# Preparing first show



## atomic (Mar 28, 2016)

It’s official! I’ve mailed in my pre entry form and his collar and leash arrive sometime today. The show is two days but since it is both our first time out I opted to just do one of the days but two classes. Im getting nervous/excited and want to make sure I’m doing it right.

I bought a black small link Herm Sprenger fur saver and a 1/2 inch black leather lead. I wanted to find something thinner, but aside from sketchy no name no review makes couldn’t find any. I’ve been watching lots of videos and notice some people’s attire is very bright, I planned on wearing a grey dress with black leggings and flats. Is this too plain? I didn’t want to distract from my dog, but nor do I want to be overlooked!

I planned on arriving extra early to help us both get a bearing of our surroundings and to settle in. He works so much nicer if he has the edge worn off and worked a little bit. I know many people crate but is it necessary? Mine is large at 48”, awkward and heavy to carry even a short distance. Id rather bring him around with me or have my mom hold him. 

For grooming I’m giving him a bath the night before, then was going to spritz and comb “out” before our classes. It’s our first show, and UKC, so I couldn’t justify buying a $200 blow dryer or a table. YET. 

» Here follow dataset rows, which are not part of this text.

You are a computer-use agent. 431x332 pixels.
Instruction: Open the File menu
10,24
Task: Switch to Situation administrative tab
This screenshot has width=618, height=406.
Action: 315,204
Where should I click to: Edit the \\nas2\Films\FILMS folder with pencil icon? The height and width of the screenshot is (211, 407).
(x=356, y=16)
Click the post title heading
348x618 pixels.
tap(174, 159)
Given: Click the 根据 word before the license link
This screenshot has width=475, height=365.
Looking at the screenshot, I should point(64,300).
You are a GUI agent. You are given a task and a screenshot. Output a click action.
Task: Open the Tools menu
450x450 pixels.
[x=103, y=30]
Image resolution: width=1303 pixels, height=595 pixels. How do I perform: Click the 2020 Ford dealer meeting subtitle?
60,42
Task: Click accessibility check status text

I’m bringing a cooler, a few camp chairs, grooming supplies, treats, poop bags, is there anything else I absolutely must bring? 

We have been practicing but it’s a little difficult to tell where exactly to put his paws when you can’t see from the judges perspective. But we have some time still and he’s been doing excellent, this is from just his second time allowing me to place him. Note: I am aware it’s his right foot that needs to be drawn up underneath, and the left back while he is on my left. I did it both ways because I wasn’t thinking. From what I can tell I am placing his foot slightly too far under him, also I have no idea why I have such a dumb look on my face please ignore lol


----------



## Chuck94! (Feb 8, 2018)

That's awesome & he looks great! Good luck and try to have some fun with the process


----------



## atomic (Mar 28, 2016)

Thank you! I’ve always thought that he looked similar to your Rollo. Another thing I was wondering but does Rio look fat?? In person you can faintly see his ribs but his belly just doesn’t have the same tuck as others.


----------



## readaboutdogs (Jul 8, 2001)

Handsome boy! Sounds like fun, good luck!


----------



## ksotto333 (Aug 3, 2011)

I can't offer dog advice, because I have zero knowledge. But have fun, he looks good to me, and like a good boy. I'd say break a leg but that's probably not really the right expression!


----------



## dogfaeries (Feb 22, 2010)

First rule is to have fun! 

Basically wear any color that you want, that doesn’t blend in with your dog. Your outfit sounds good. 

You don’t need a crate, especially if you have someone along to hold onto your dog if you need to go pee, or get something to eat. 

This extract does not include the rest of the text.